#### Supplied records
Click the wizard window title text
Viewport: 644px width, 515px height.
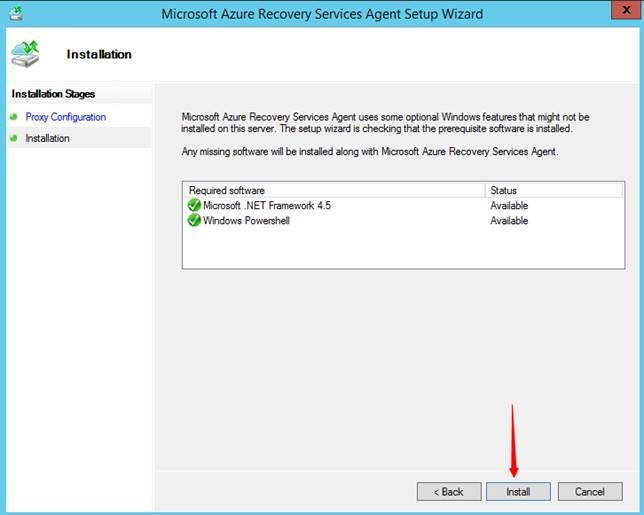[x=322, y=14]
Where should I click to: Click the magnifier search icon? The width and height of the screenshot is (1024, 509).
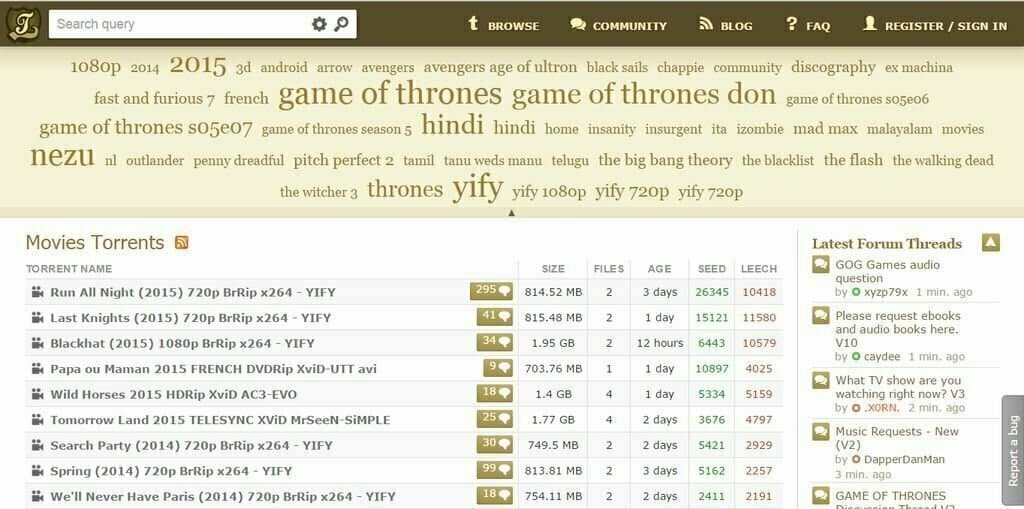click(342, 24)
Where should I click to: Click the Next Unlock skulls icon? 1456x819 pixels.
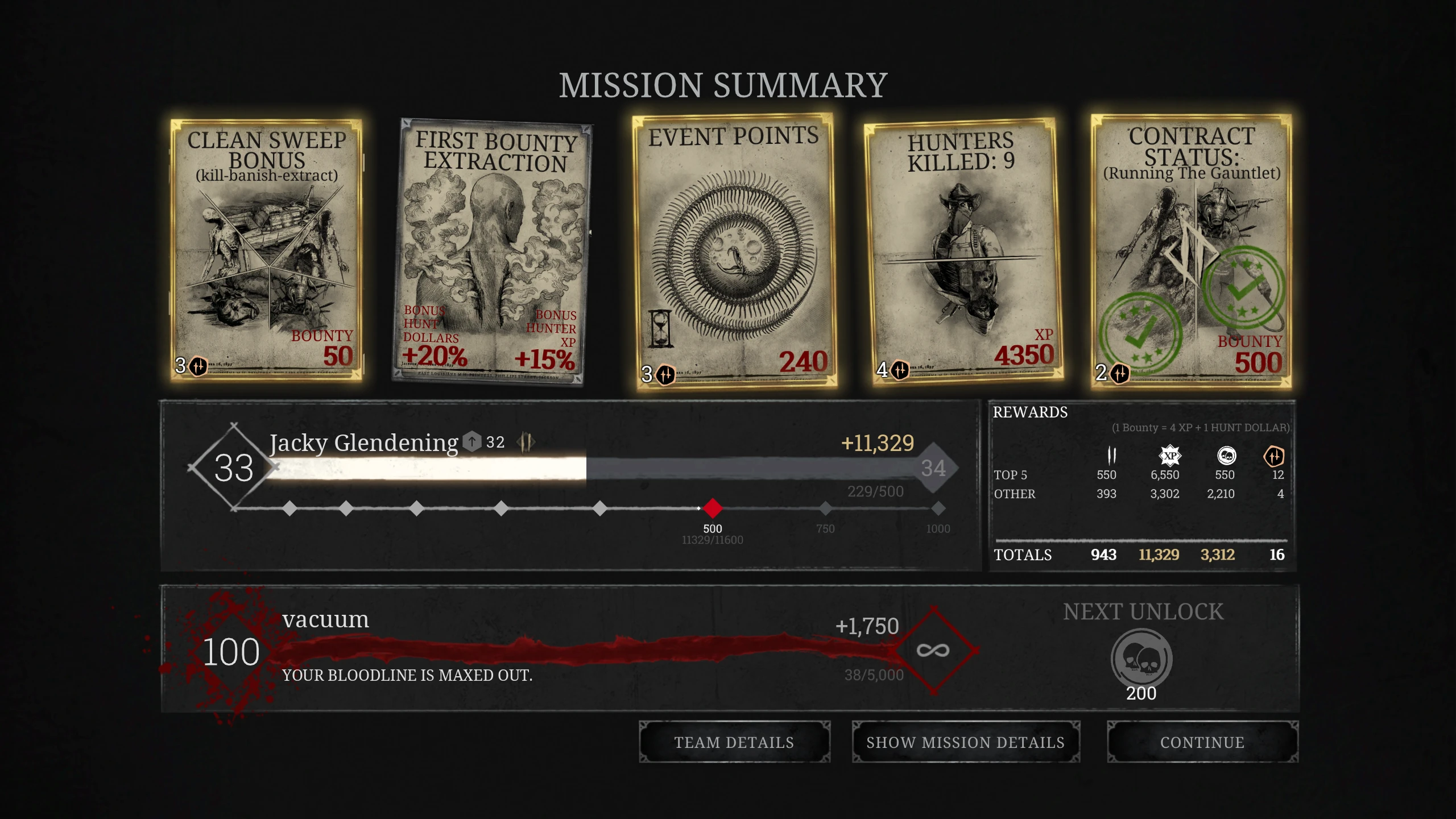[x=1141, y=660]
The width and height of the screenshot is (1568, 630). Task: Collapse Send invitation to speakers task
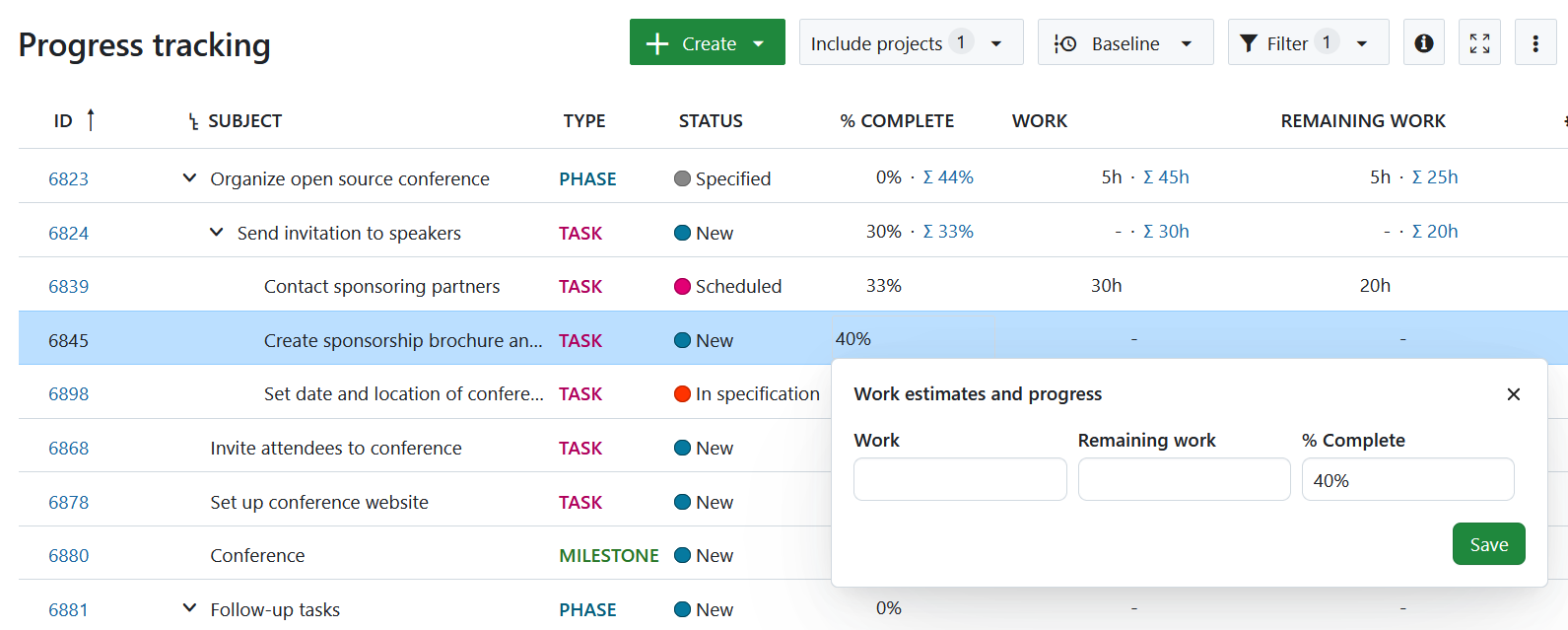[216, 233]
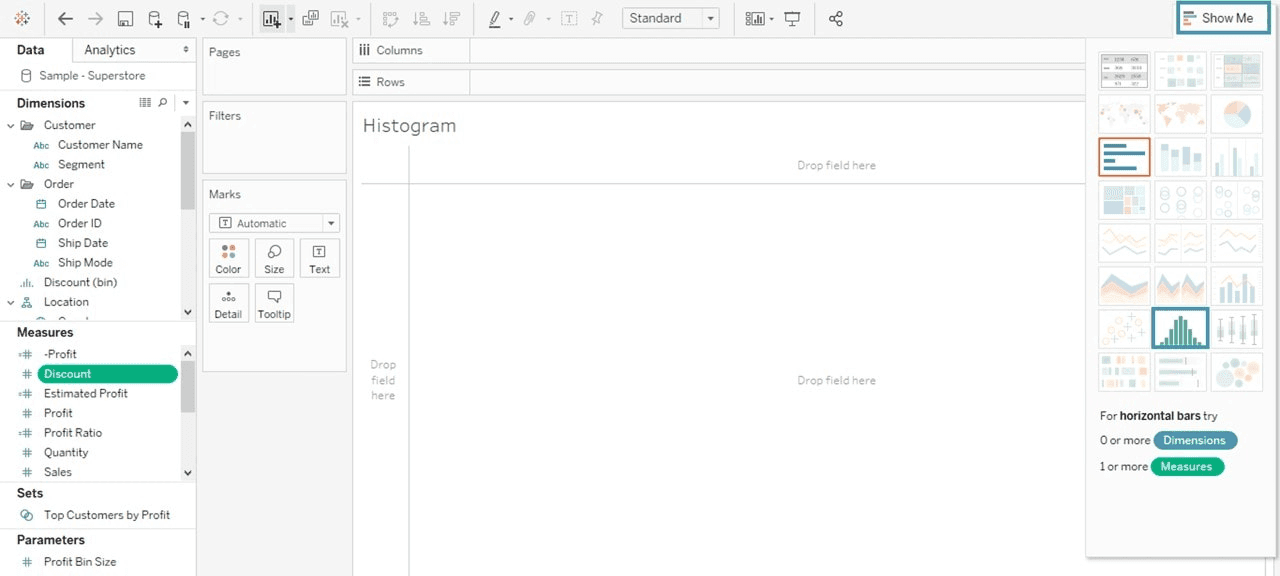Viewport: 1280px width, 576px height.
Task: Click the Save workbook icon
Action: point(125,19)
########
#### Exercise directions
All records should be output exactly, with the pictures left out.

#### The completed task
Click the wizard window title text
Viewport: 644px width, 515px height.
[x=322, y=14]
Where should I click to: Click the magnifier search icon? The width and height of the screenshot is (1024, 509).
click(342, 24)
Where should I click to: Click the Next Unlock skulls icon? 1456x819 pixels.
[x=1141, y=660]
The width and height of the screenshot is (1568, 630). Task: Collapse Send invitation to speakers task
[216, 233]
Viewport: 1280px width, 576px height.
Task: Click the Save workbook icon
Action: point(125,19)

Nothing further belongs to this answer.